A major litigation funder has teamed up with a London artificial intelligence startup to forecast the prospects of success in cases it considers taking on. The tie-up, between Therium Capital Management and Solomonic Litigation Analytics, is the latest sign of confidence in the ability of systems based on 'big data' to predict which way a particular court is likely to rule on a particular type of case brought against a particular defendant.
Announcing the deal today, Therium said it will draw on Solomonic’s litigation data and intelligence. In turn, Therium will work with Solomonic to provide insight into future product development.

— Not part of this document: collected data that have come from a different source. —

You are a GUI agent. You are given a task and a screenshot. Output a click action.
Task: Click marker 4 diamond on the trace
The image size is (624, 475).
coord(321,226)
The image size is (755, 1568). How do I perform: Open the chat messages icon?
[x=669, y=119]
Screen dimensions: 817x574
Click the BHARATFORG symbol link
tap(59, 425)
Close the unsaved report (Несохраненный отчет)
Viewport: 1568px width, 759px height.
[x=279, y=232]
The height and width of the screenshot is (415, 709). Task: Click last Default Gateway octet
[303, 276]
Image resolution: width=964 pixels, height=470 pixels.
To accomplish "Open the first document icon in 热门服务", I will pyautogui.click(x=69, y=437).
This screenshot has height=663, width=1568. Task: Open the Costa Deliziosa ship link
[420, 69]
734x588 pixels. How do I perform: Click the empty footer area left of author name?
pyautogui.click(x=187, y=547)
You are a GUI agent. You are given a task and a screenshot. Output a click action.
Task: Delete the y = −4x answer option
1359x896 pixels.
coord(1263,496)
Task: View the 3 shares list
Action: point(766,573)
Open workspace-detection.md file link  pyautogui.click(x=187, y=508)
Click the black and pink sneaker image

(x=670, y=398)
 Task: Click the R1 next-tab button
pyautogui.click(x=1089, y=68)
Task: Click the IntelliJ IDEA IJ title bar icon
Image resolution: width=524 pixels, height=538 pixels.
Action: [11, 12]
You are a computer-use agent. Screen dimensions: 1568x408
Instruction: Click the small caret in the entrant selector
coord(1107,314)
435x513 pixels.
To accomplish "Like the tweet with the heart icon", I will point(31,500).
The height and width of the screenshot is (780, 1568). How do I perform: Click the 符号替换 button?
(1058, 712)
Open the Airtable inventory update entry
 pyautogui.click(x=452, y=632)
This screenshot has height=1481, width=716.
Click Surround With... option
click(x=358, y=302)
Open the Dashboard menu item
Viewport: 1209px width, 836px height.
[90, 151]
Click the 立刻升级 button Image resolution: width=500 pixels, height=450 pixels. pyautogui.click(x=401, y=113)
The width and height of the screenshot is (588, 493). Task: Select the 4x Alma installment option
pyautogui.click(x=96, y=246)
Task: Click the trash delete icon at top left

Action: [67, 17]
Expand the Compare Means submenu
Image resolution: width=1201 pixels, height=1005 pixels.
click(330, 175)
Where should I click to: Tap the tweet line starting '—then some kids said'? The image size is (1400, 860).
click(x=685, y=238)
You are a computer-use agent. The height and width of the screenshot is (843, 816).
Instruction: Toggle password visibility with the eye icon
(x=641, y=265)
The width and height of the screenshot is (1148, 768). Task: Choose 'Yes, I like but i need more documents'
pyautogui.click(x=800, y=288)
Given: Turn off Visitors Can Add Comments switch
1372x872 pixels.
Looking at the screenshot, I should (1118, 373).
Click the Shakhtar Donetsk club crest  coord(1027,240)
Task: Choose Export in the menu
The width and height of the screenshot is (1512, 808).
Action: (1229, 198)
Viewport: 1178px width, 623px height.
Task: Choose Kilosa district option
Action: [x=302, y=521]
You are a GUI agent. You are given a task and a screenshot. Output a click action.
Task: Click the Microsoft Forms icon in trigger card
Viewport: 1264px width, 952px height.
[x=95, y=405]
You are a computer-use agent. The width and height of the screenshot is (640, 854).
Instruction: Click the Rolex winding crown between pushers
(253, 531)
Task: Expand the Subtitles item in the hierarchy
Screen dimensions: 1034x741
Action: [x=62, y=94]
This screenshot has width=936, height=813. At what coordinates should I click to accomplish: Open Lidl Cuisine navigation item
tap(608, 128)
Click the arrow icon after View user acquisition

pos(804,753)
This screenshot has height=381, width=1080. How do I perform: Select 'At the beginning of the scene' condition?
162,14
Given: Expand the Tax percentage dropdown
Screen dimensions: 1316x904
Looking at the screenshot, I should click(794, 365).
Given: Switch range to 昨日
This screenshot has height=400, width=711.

Therium co-founder and chief investment officer Neil Purslow said: 'We are always looking at ways to innovate our approach to investments and thanks to Solomonic, strong historic case data is now available to underpin our investment decisions when assessing claims that require funding. We look forward to exploring how big data and AI can add value to how we undertake due diligence and value our claims.'
Solomonic was founded by former Norton Rose partner David Cohen and his barrister son Gideon, along with data science expert Henry Stott. Managing director Edward Bird said: 'We are delighted to be collaborating with a market leader and such an innovative organisation when it comes to litigation funding.'
The ability of machine-learning software to predict the outcome of cases more accurately than human experts has been demonstrated by several academic groups in recent years. Therium's announcement is the latest sign of the technology being applied commercially. It joins litigation funder Apex, which last year announced a partnership with another UK startup, CourtQuant, to assess the risk of litigation.
Some observers however fear that widespread use of outcome prediction systems could threaten justice by effectively pre-empting the role of courts. The French government last year outlawed the publication of all aggregated data about judges’ rulings.